Des médias ont affirmé que les UAW et GM sont sur le point de conclure un accord. Ce n’est pas parce que GM a cédé du terrain sur quoi que ce soit. Bien au contraire, l’entreprise va de l’avant avec ses demandes d’éviscération des soins de santé et d’augmentation considérable du nombre de travailleurs intérimaires et temporaires à bas salaires et licenciables.

Citant les responsables des UAW qui «connaissent bien les pourparlers», le Detroit Free Press a rapporté qu’«il y a cinq ou six points d’achoppement clés dans les négociations». Or ces «points d’achoppement» sont en fait tous des points contre lesquels les travailleurs de l’automobile luttent le plus.

Faisant référence au projet de GM pour supposément «sauver» l’usine de Lordstown, en Ohio, en produisant des batteries à proximité et en vendant une partie de l’usine à Workhorse, une entreprise de camions électriques en démarrage, Free Press écrit: «Certains qui suivent les pourparlers de près ont dit que le fabricant de batteries pourrait être une coentreprise et offrir un contrat des UAW séparé pour les travailleurs, probablement à un salaire inférieur au taux présent dans le contrat de GM. C’est problématique... parce que dans une dizaine d’années, si les batteries viennent à remplacer les moteurs à explosion, les emplois les mieux rémunérés des UAW disparaîtront alors, étant remplacés par les emplois moins bien rémunérés de ce contrat distinct.»

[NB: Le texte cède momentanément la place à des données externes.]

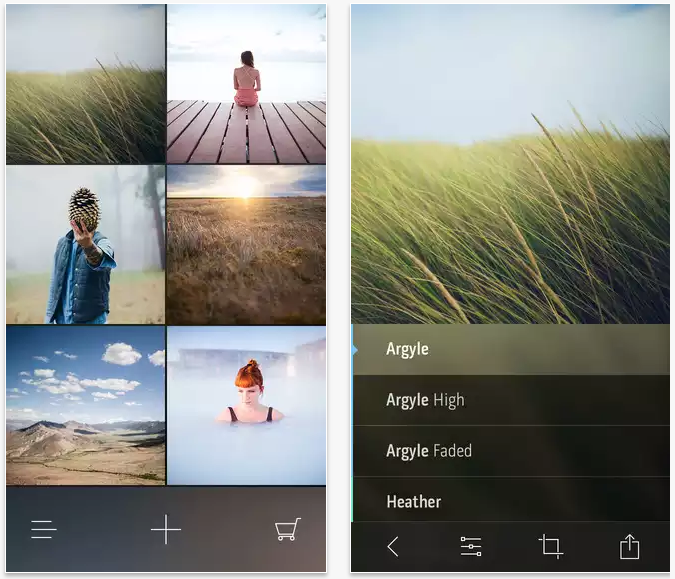Go back using the left chevron
Screen dimensions: 675x579
click(x=393, y=546)
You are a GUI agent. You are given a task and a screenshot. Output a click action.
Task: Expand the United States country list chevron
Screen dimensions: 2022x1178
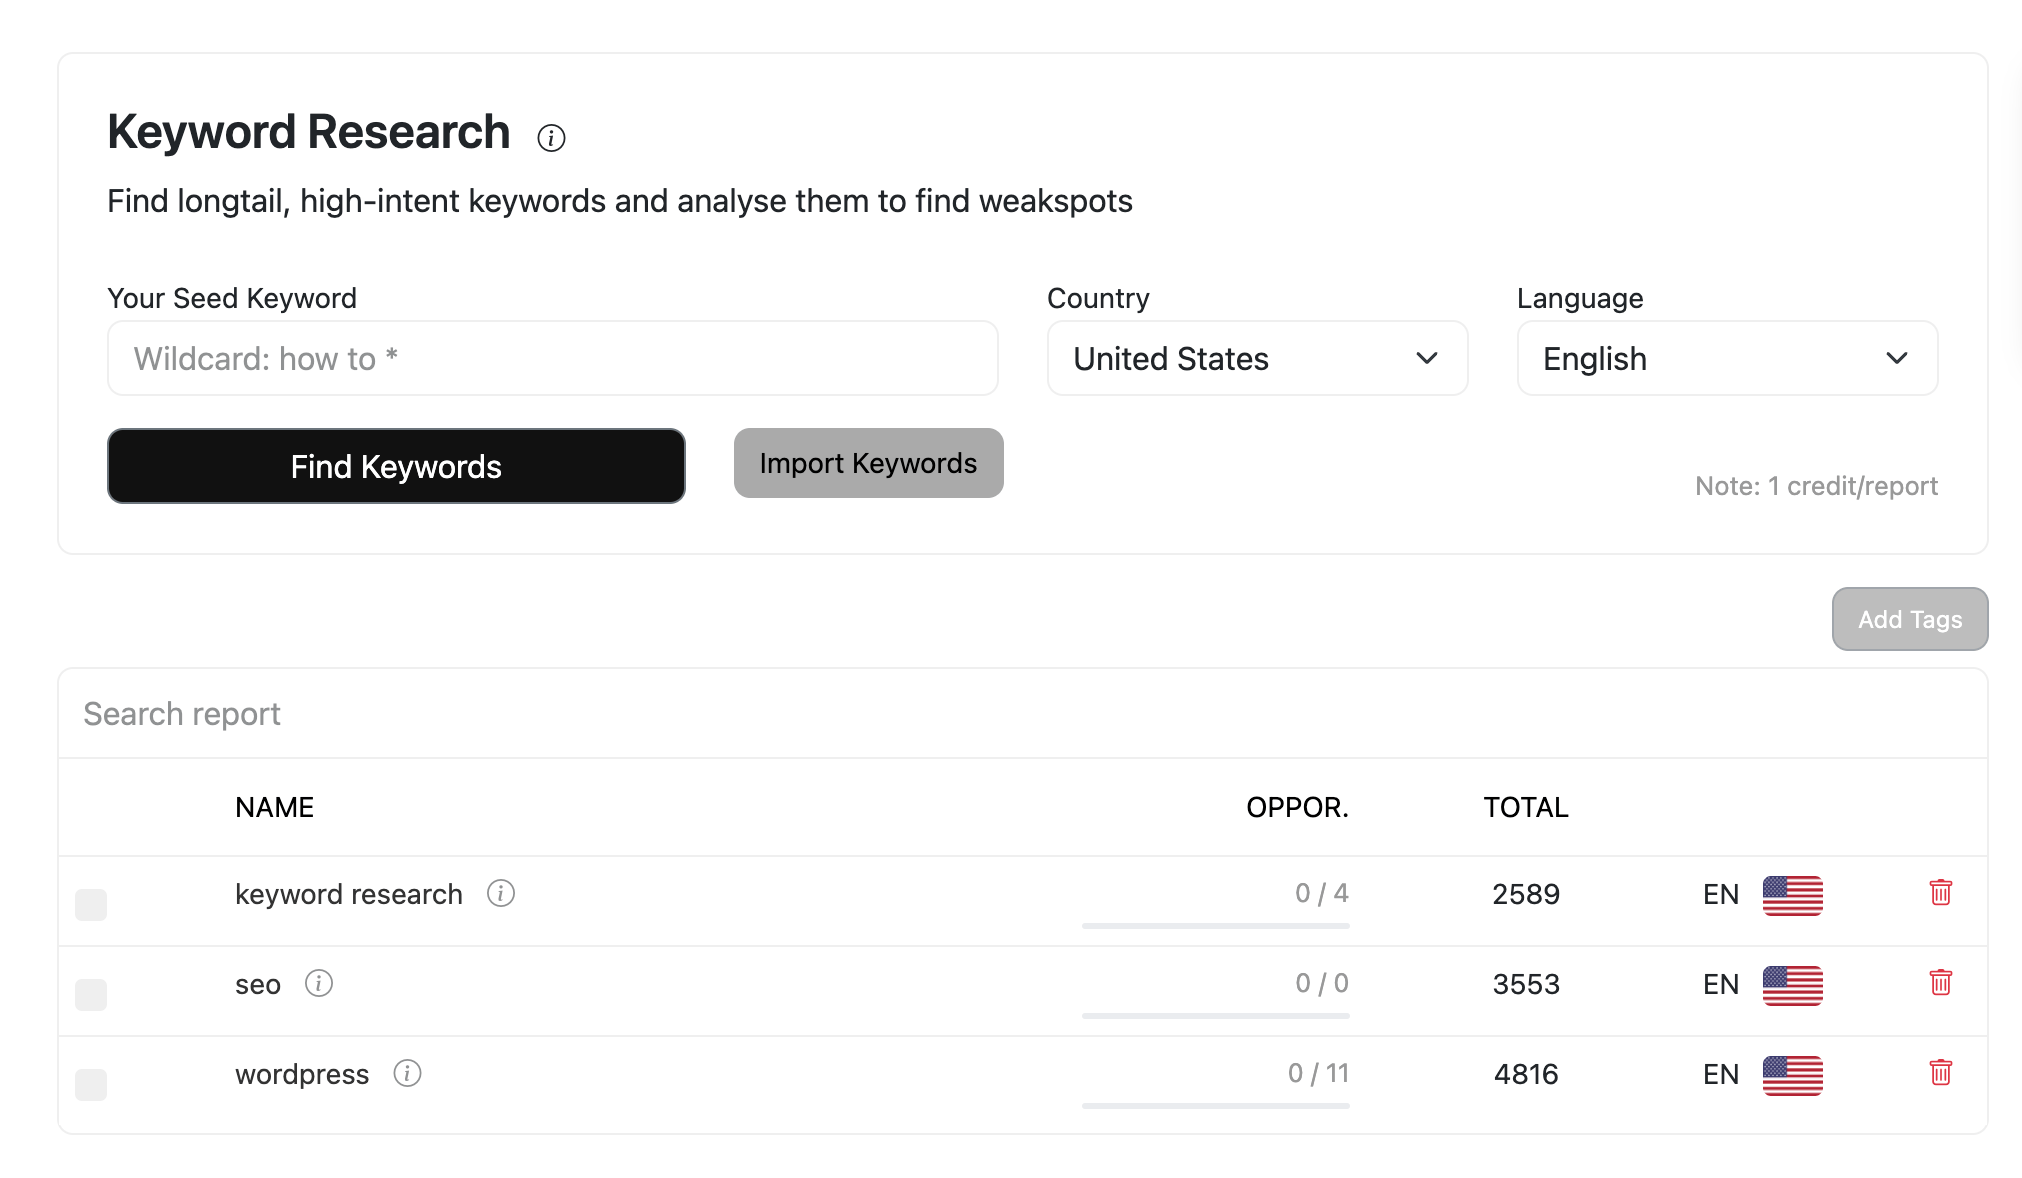tap(1427, 358)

Ce fait a été confirmé dans un reportage de Bloomberg News soutenant que «GM et un fournisseur de batteries non encore nommé pour ses véhicules électriques de la prochaine génération n’offriraient que des salaires similaires à ceux versés aux travailleurs ne faisant pas partie de la chaine d’assemblage et qui gagnent 17 $ de l’heure au maximum, selon des gens bien au courant de l’offre faite. Les ouvriers comptant le plus d’ancienneté gagnent actuellement 30 $ de l’heure.»

GM n’a pas non plus bougé sur sa demande d’augmenter le nombre de travailleurs temporaires pouvant travailler pendant des années sans devoir être transféré à un poste à temps plein. La société refuse également de raccourcir la période de huit ans «de progression» convenue par les UAW en 2015, devant précéder le moment où les travailleurs de deuxième niveau moins bien payés peuvent gagner des salaires plus élevés.

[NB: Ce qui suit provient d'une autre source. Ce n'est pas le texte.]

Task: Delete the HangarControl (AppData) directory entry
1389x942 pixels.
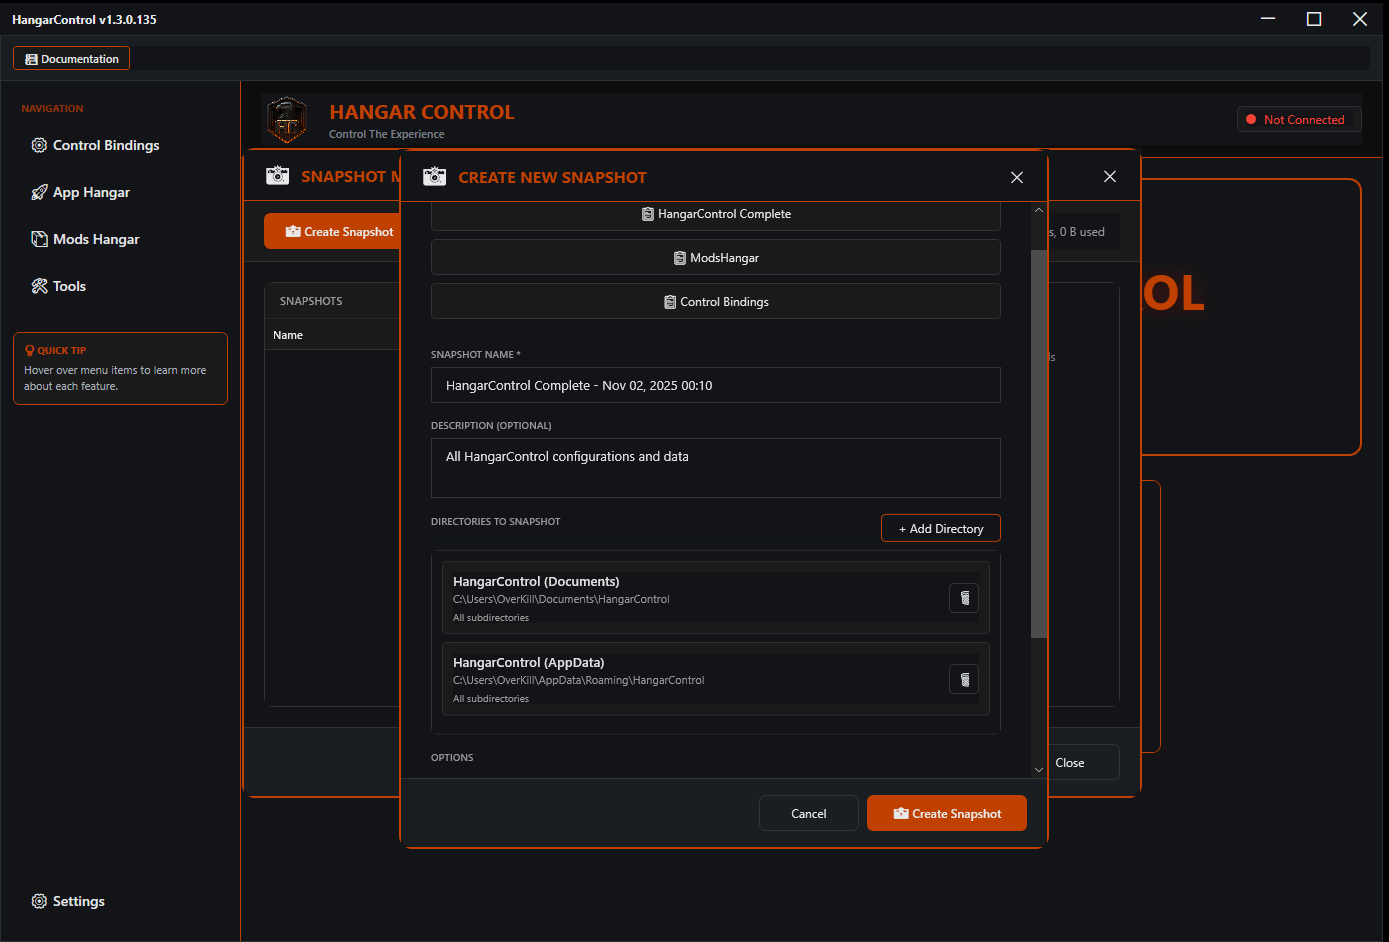Action: coord(963,679)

Le syndicat des UAW ne s’oppose pas à ces demandes. Il a déjà donné son accord à l’expansion des travailleurs contractuels à bas salaires dans les usines d’assemblage d’Orion, de Detroit-Hamtramck et de Lordstown, ainsi qu’à l’usine de batteries de Brownstown.

En réalité, il n’y a pas de «négociations». La seule chose qui préoccupe les dirigeants des UAW et de GM, c’est de savoir comment faire en sorte que d’autres attaques puissent être menées contre les travailleurs déterminés qui considèrent déjà leur syndicat comme un agent corrompu de l’entreprise. Le même article du Free Press note que les responsables des UAW craignent que l’annulation de la grève avant que les travailleurs de GM ne ratifient un accord ne conduise à une rébellion de la base bien pire que le rejet en 2015 de l’accord Fiat Chrysler soutenu par le syndicat des UAW.

Bien que le Conseil syndical UAW-GM ait voté lors du déclenchement de la grève le 15 septembre pour garder les piquets de grève tant que le conseil des responsables syndicaux locaux n’aura pas voté de mettre fin au mouvement, «deux dirigeants locaux des UAW siégeant sur ce conseil ont déclaré à Free Press que même après un vote de retour au travail, les travailleurs pourraient bien décider de rester en grève tant qu’il n’y a pas de ratification.»

S’ils estiment qu’ils ne peuvent pas immédiatement mettre fin à la grève après l’annonce d’un accord, «les dirigeants des UAW peuvent accélérer le processus de ratification au-delà des deux semaines que cela prend habituellement dans des circonstances normales», a déclaré à Free Press Marick Masters, professeur de commerce à la Wayne State University.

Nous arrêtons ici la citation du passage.